Process Manufacturing

API 18.2 recommendations improve level instrumentation

Updates to safety standards call for capable instrumentation to address safety and accuracy concerns.
By Lydia Miller September 30, 2019
Courtesy: Emerson Automation Solutions

Situations where money and merchandise change hands between two parties are often regulated by a third party to make sure the transaction is accurately made and recorded. When crude oil is purchased by a refiner or pipeline company, the custody transfer at the wellhead is regulated by the American Petroleum Institute’s API MPMS, Chapter 18.2 standard to ensure both parties understand and accept the transaction.

Prior to 2016, the methods for measuring and evaluating oil during custody transfer from a wellhead site were described in API MPMS, Chapter 18.1: Measurement Procedures for Crude Oil Gathered from Lease Tanks by Truck. This standard was published in 1990 and became widely recognized as the accepted method for this type of custody transfer. API MPMS, Chapter 18.1 was updated over the years before being supplanted in 2016 by API MPMS, Chapter 18.2: Custody Transfer of Crude Oil from Lease Tanks Using Alternative Measurement Methods, which is now the recognized standard and offers significant advances over its predecessor. At the time of its release, API issued this explanation:

“Industry standards developed by API support the industry goal of zero accidents,” said Lisa Salley, API’s vice president for global industry services. “This standard is a great example of what can be done when industry, regulators and all key stakeholders work together to achieve the common goal of improving safety for industry operations. This standard enables personnel to take measurements of crude oil from a lease tank without opening the hatch on the tank, thus protecting them from potentially hazardous vapors and gases.”

The new standard still allows for the old practices to be retained, but it offers mechanisms to use better methods able to make oil volume measurements more accurate, and the process of transferring oil much safer.

The old-fashioned method

Under API MPMS, Chapter 18.1, large production sites with frequent deliveries could be outfitted with a lease automatic custody transfer (LACT) skid. A LACT uses a sophisticated flowmeter to measure the volume of oil transferred along with other parameters, such as density, but it is not economical for smaller sites and volumes. The manual practices under API MPMS, Chapter 18.1, were designed to work anywhere, including wellhead sites that had effectively zero instrumentation. All the measurement methods could be carried out by a receiving truck driver using a kit of simple manual tools to take readings from the top of the tank. Here are the steps:

  1. The truck driver climbs to the top of the tank, opens a thief hatch and lowers a tape measure with a float to determine the oil level. This first measurement is called the opening gauge and establishes the baseline measurement.

**PROBLEMS:**
A: Check each statement against the article on crude oil custody transfer and mark it yes or no, quoting the words from the article that decide it.
(i) API MPMS, Chapter 18.1 was first published in 1990.
(ii) A LACT skid is an economical choice for smaller sites and volumes.
(iii) The new standard rules out the old practices.
B: Extend the article on crude oil custody transfer, starting right after its last sentence.

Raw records

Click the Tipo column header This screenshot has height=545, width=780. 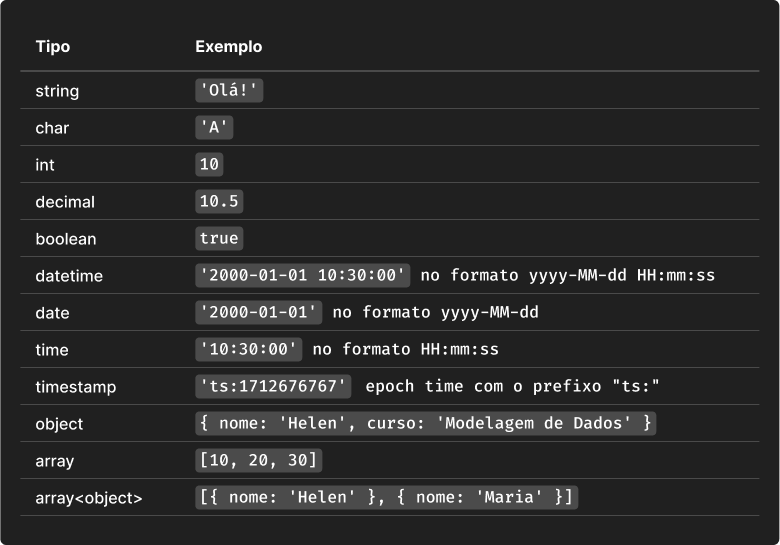(x=53, y=47)
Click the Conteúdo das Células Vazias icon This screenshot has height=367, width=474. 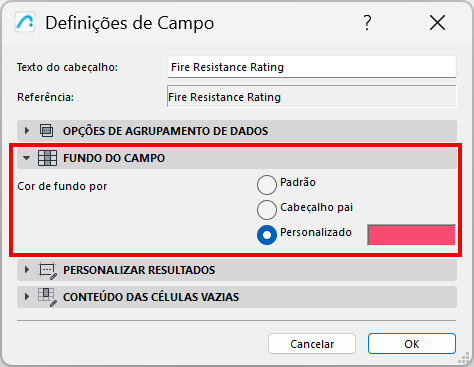click(x=47, y=297)

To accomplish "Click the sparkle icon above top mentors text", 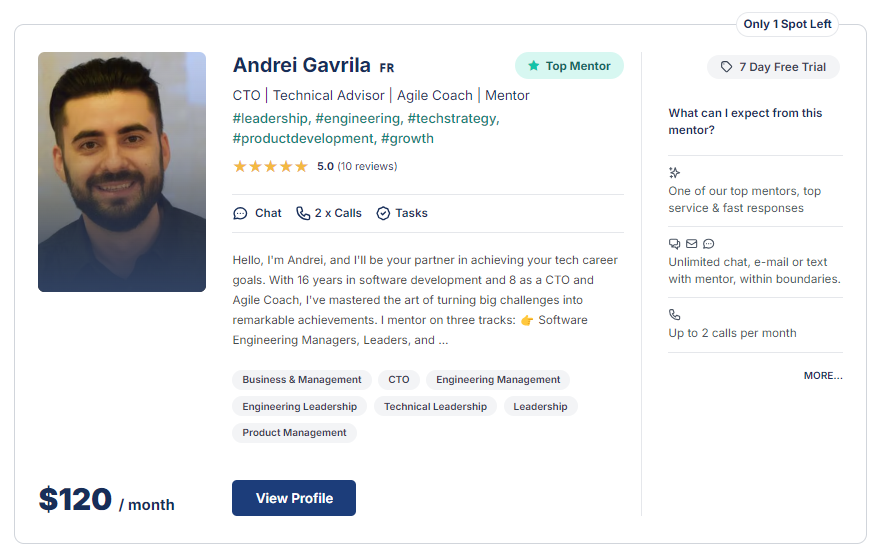I will tap(674, 172).
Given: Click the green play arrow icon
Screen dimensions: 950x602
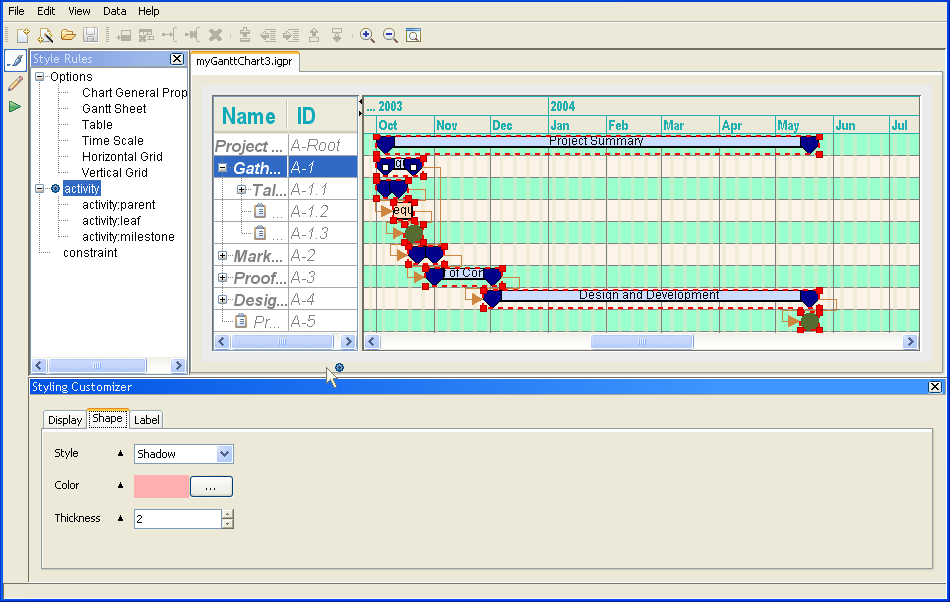Looking at the screenshot, I should [15, 106].
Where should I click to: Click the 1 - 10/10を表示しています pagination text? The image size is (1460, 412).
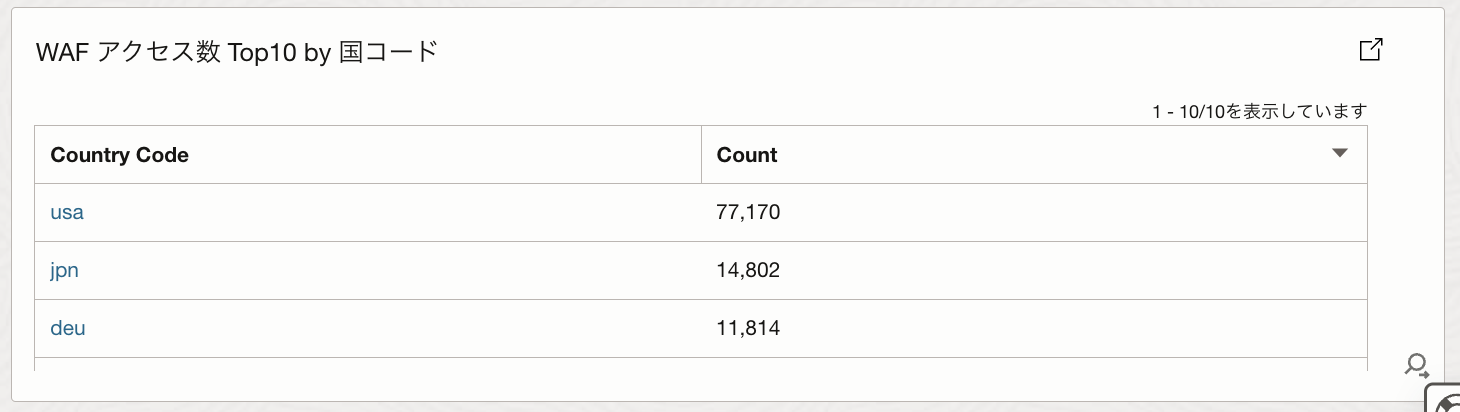[x=1259, y=112]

**TASK ANSWERS:**
A:
(i) Yes: "This standard was published in 1990"
(ii) No: "but it is not economical for smaller sites and volumes."
(iii) No: "The new standard still allows for the old practices to be retained"

B:
  2. The next step is to lower a thermometer or temperature sensor to read the oil temperature which is used to support a density calculation. Depending on the oil depth, up to three readings should be taken at three depths due to potential temperature stratification. The density calculation uses an average of the three readings.
  3. A collector is dropped in to capture a sample. Specific gravity can be measured using a hydrometer corrected by the temperature. Some of the sample goes into a centrifuge for the “grind out” to determine how much water and solid material is mixed in. The measurements from a single sample are applied to the entire lot.
  4. If the driver is satisfied with the quality, the oil can be pumped into the truck. When the transfer is over, the driver takes a second level measurement (closing gauge) with the tape to calculate the volume transferred based on the tank’s dimensions.

All the necessary equipment was carried from site to site and nothing was automated. Everything had to be written down or manually entered into a computer. The ability to measure accurately was utterly dependent on each driver’s skill and finesse with the tape measure, which introduced significant variability. The U.S. Bureau of Land Management reported that typical manual tank gauging uncertainties range from 0.6% to 2.5%. Using a midpoint of 1.5% uncertainty and applying that to a well producing 600 barrels per day of oil at a sale price of $55 per barrel, this could result in an annual discrepancy of $180,000.

Another potential problem area is water accumulation in the storage tank. If the production separator is not working correctly or experiences an upset, water can be diverted to the oil tank or vice versa. If this problem is not detected, oil in the water tank will be sent out with the water hauler. If the oil-collecting driver doesn’t realize what has happened, water can be transferred along with oil. A manual level measurement from the tank roof using a tape cannot determine where an oil-water interface is in the tank.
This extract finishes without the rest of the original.